İÇME SUYU KUYULARIYLA FOSEPTİK ÇUKURLARI YAN YANA!
Sağlıklı su ve kanalizasyonun en temel insani ihtiyaç olmasına karşın bunlardan mahrum kalarak sağlıksız bir ortamda yaşamak zorunda bırakıldıklarını ifade eden Gel, “Bölgede sivrisinekten durulmuyor. Evlerde içme suyu hattı yok, kuyulardan alınan suları kullanıyoruz. Kuyular foseptik çukurlarıyla aynı yerde bulunuyor. Mutlaka foseptikten su sızıyordur. Bulaşıklarımızı bu suda yıkıyor, kişisel bakımımızı bu sularla yapıyoruz. Bu da sağlık sorunlarına sebep oluyor. Bölgede her yerde denize girilemiyor. Deniz kıyısındaki taşlar bazı yerlerde simsiyah olmuş durumda. Cennet gibi yeri cehenneme çeviriyoruz. Her yerde denize girmek istemiyorum. Bazı binalar denizle iç içe. Binalar atık su borularını denize veriyor. Bölgede arıtması olan birçok site de zaman zaman kanalizasyonunu denize salıyor. Yeter artık. Buna bir çözüm bulunsun” dedi.
HALKIN SAĞLIĞI TEHLİKEDE, HİÇ BİR KONTROL YOK
Avcılaraltı'nda yaşayanlardan biri olan Gülümser Raşidgil ise, kışı İstanbul’da, yaz aylarını ise bölgede geçirdiğini belirterek şunları söyledi: “Oturduğum sitenin inşaat maliyetlerini düşürmek amacıyla foseptik çukuru küçük yapılmış. Bu nedenle foseptiği haftada en az iki kere çektiriyoruz. Evim 1+1. Burada oturmadığım halde her yıl 7000 lira aidat ödüyorum. Adeta kendi paramızla pis koku içinde rezil oluyoruz. Sularımız sağlıklı değil. Foseptik çekilirken kapı cam kapatıp eve tıkılıyoruz. Kokudan duramıyoruz. Denizimiz kirli. Ben bu sahilde hiç mavi bayrak görmedim. Bölgedeki bazı sitelerin arıtma sistemleri var. Bu siteler de zaman zaman arıtmalarını denize salıyor. Deniz kirleniyor. Sahil koruma temizleme birimi varmış. Mış diyorum çünkü biz bu birim yetkililerini hiç denetim yaparken görmedik. Zaman zaman denize çocuklarda mide bulantısı, ishal, kusma gibi durumlar görülüyor. Büyüklerde ise karın ağrısı ya da vücutlarında kabarıklıklar oluyor. Bunları denizin kirlenmesine bağlıyoruz. Çeşmeden akan sularda koku ve tortu oluyor. Bu tortu kireç kalıntısı değil. Bu suları kim kontrol ediyor. Hiç bir kontrol yok. Çok sağlıksız bir ortamdayız” şeklinde konuştu.

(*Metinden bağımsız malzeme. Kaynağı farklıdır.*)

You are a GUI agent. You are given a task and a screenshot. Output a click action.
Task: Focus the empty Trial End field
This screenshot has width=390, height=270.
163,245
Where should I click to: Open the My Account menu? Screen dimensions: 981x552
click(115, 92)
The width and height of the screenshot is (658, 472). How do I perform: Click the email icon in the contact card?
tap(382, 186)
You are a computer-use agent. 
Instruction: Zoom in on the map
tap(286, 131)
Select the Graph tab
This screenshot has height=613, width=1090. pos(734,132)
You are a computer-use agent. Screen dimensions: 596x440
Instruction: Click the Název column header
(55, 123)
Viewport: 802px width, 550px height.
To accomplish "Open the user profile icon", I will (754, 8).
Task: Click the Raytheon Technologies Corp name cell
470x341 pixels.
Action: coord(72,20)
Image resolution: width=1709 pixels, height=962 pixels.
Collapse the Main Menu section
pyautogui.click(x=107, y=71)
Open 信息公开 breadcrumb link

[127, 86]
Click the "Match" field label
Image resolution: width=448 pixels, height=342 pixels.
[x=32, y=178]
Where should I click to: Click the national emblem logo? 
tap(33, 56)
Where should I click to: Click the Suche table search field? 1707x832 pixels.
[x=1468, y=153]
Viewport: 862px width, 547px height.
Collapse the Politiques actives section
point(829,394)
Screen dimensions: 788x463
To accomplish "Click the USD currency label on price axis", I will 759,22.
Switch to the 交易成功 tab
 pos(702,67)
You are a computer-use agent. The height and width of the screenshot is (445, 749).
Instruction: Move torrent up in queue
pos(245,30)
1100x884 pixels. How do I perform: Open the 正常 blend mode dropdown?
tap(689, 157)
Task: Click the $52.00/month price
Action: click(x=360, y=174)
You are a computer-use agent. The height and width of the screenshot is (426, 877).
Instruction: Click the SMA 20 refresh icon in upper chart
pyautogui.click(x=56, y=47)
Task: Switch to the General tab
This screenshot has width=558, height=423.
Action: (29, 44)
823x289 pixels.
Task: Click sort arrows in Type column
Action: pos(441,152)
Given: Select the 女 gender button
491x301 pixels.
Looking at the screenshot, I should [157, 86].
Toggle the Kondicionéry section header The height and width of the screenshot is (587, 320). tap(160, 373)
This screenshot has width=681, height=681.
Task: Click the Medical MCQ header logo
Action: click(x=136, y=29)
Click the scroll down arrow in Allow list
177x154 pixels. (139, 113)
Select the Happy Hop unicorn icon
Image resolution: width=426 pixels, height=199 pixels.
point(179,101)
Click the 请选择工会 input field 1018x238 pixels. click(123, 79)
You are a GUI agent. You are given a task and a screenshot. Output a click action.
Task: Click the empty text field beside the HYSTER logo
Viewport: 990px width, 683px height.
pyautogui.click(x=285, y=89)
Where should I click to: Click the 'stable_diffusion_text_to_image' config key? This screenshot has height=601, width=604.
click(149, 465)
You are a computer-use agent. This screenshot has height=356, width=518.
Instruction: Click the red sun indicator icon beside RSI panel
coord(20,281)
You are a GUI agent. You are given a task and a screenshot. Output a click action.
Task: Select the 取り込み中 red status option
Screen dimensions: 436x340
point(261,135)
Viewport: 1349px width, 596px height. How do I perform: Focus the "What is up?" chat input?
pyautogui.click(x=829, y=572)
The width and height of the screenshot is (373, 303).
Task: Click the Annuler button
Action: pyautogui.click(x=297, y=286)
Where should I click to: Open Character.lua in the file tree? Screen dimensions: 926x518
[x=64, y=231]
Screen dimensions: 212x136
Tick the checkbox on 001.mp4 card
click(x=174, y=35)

KANALİZASYON İÇİN YAPILAN BAŞVURULAR SONUÇSUZ KALDI
20 yıl önce bölgeye ilk yerleşenlerden biri olduğunu söyleyen 80 yaşındaki Hadiye Yarkınoğlu da kanalizasyon çektirmekten bıkanlardan. Bir dönem ev pansiyonculuğu yaptığını anlatan Yarkınoğlu, “İnsanlar buraya havası için geliyorlar ama burada foseptik kokusu çekmek durumunda kalıyorlar. Bu tanıtım açısından da çok kötü. Belediyeye yol yapılması için 8 bin 500 lira bedel ödedik ancak yolları da kendimiz para toplayıp yaptırdık. Buraya kanalizasyon yapılması için de başvuruda bulunduk. Fakat bize hiç bir açıklamada bulunmadılar. Gelip bakan da yok. Belediyenin yaptığı tek altyapı anayol oldu. Onu da yaparken derelerin önünü tıkadılar. Derenin akışını dikkate almadılar. Önü tıkadıkları için kışın buralarda taşkınlar oluyor” diye konuştu.
CENNETTE FOSEPTİK SAVAŞLARI
Bölgedeki bir siteye fotoseptiğini denize bıraktığı için bin 700 lira para cezası uygulandığını anlatan yurttaşlar, deniz kıyısındaki evlerin birçoğunun da foseptiğini denize bıraktığını öne sürüyor. Apartman sakinleri arasında sıklıkla foseptik savaşlarına sahne olan Avcılaraltı’ndaki konut sahipleri, mağduriyetlerinin bir an önce giderilmesini beklediklerini söylüyor.
* Bu haber 2014 yılında yapıldı. Aradan geçen 9 yılda değişen birşey olmadı!